When winter arrives early with a lot of snow and cold, as it did this year, it’s nice to be able to look forward to the January thaw. Ours finally showed up on March 1.
I swear it’s been 50 years since snow lasted so long without showing a hint of grass. Now that it has finally appeared, I don’t care that it isn’t green. It’s just nice to see that it’s still there.
Of course that’s easy for me to say. I don’t mow the lawn. My wife and I have an agreement that she takes care of the outside and I take care of the inside of our house. You can imagine how well I hold up my half of the bargain.
What I had in mind when I proposed that arrangement was that as long as it isn’t on fire, the inside of the house is in great shape. It’s my opinion that cat hair just makes the carpet softer and thicker, so it doesn’t make much sense to vacuum. Unfortunately, I don’t have any excuse for dust.

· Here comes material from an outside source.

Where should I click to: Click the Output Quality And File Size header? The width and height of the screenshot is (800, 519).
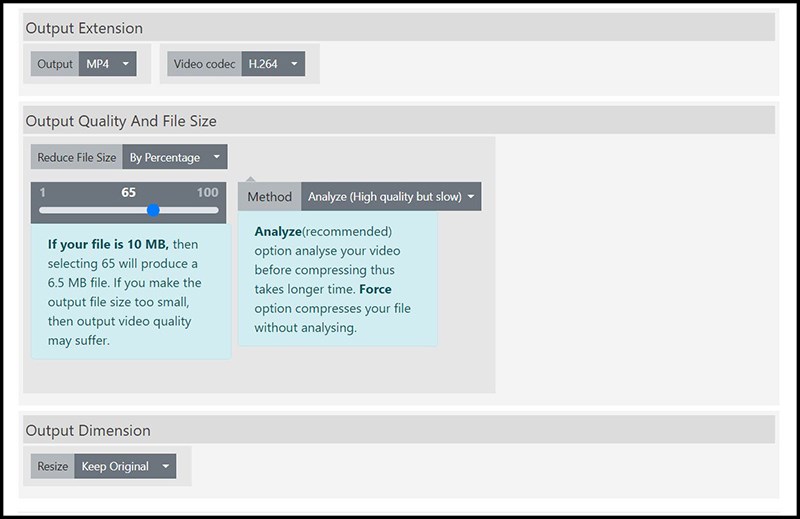coord(121,121)
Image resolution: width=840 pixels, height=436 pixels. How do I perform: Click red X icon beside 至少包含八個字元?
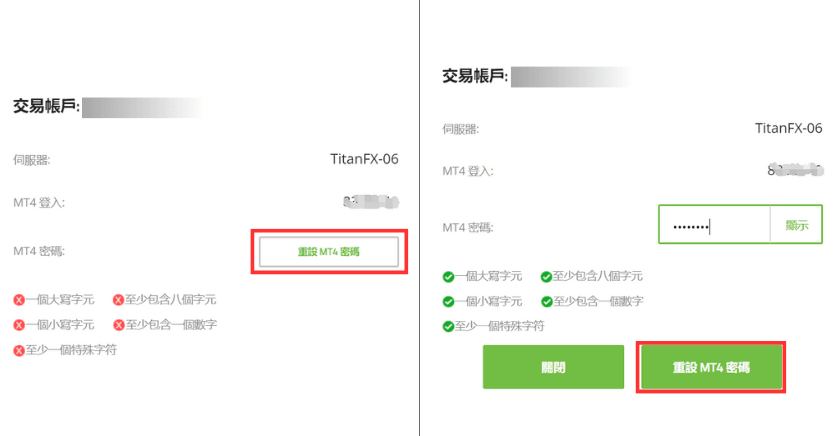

I do manage to hide most of the dirty dishes in the dishwasher, so the kitchen doesn’t get too cluttered. And canceling my subscription to the Chicago Tribune has gone a long way toward eliminating the pile of papers in, around and under the kitchen table.
The problem with papers is that they have to be recycled and, with only two people in the house, we don’t buy enough groceries to get the paper bags to do it.
I still subscribe to two dailies and something like six weekly newspapers, but they come to the office when we pick up the mail.
It’s hard to believe that, even with our new, larger office, I have three desks whose tops I can’t find because of the papers and paperwork on them. It’s just impossible to keep up with the mail, faxes and periodicals.
I once knew a man who got a second desk so that he would have an uncluttered work space. Soon it was buried under a pile of papers. He finally gave in and got a third work surface. When that one got buried, he gave up and shot himself.
I don’t plan to do that. Besides, if I had a gun I wouldn’t be able to find it in the clutter. That’s my personal method of gun control. The problem with it, and the reason I don’t recommend it to others, is that any three-year-old could find a gun no matter how deeply it was buried.
When I was about four, I stayed overnight with a nice old lady down the street while my parents went somewhere. I managed to find a cute little derringer in her house and almost killed her with it while playing cowboys. I waited behind a chair and, when she came inside from her garden, jumped out, pointed the gun at her and yelled, “Bang!”
She fainted. When she woke, she very nicely claimed it was her fault for having the pistol in the house, but told my parents anyway. My father patiently, through gritted teeth, explained the danger of playing with guns while whaling me with the coat hanger he always used to bolster his arguments. Tough love my blistered bottom. But I have never shot anyone, so perhaps it worked.

Grampa who?
Kathi and I just learned we are going to become grandparents for the first time. When I answered the phone and my son, Mark, said, “Hello, grampa,” I suddenly had the urge to go lie down.
We’re thrilled, of course, but it’s something of a blow to someone who is still somewhere around the mental age of 13.
For no particular reason, I’m betting it’s going to be a girl. I have this odd notion that, especially in these days of video games and increasingly violent television, boys are less civilized and more obstreperous than girls. That may be wishful thinking due to lack of experience, but my days of taking pictures of kids from preschool to high school have reinforced that impression. But, as they say, as long as he or she is healthy, who cares? Congratulations to Mark and his wife.